• WHAT THE TASK ASKS:
In the entries below, the word "computer" appears on some lines. Copy each of those lines.
[[ WORKING DATA, beginning ]]
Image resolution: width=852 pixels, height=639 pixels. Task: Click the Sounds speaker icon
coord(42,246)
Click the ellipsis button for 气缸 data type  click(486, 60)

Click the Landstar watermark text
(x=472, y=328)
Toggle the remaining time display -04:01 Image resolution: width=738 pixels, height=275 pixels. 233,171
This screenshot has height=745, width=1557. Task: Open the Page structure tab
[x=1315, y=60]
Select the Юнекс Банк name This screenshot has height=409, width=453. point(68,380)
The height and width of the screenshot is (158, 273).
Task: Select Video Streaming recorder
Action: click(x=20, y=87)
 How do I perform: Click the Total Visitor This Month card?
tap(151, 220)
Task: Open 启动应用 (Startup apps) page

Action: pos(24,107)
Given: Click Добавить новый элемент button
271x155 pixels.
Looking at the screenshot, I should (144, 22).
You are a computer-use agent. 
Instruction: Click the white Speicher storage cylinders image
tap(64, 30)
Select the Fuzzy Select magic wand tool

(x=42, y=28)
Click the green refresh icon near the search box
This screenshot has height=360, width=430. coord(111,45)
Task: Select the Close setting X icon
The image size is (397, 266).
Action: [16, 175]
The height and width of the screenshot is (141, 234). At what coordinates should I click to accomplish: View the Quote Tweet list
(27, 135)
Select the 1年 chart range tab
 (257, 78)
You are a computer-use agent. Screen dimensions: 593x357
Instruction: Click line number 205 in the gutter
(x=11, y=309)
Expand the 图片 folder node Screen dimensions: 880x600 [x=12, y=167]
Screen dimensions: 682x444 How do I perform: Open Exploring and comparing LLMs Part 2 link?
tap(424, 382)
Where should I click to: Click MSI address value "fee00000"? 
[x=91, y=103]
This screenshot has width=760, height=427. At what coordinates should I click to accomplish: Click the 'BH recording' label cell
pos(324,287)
[[ WORKING DATA, end ]]
• WRITTEN ANSWER:
You are a computer-use agent. 
You are a computer-use agent. Screen dimensions: 593x357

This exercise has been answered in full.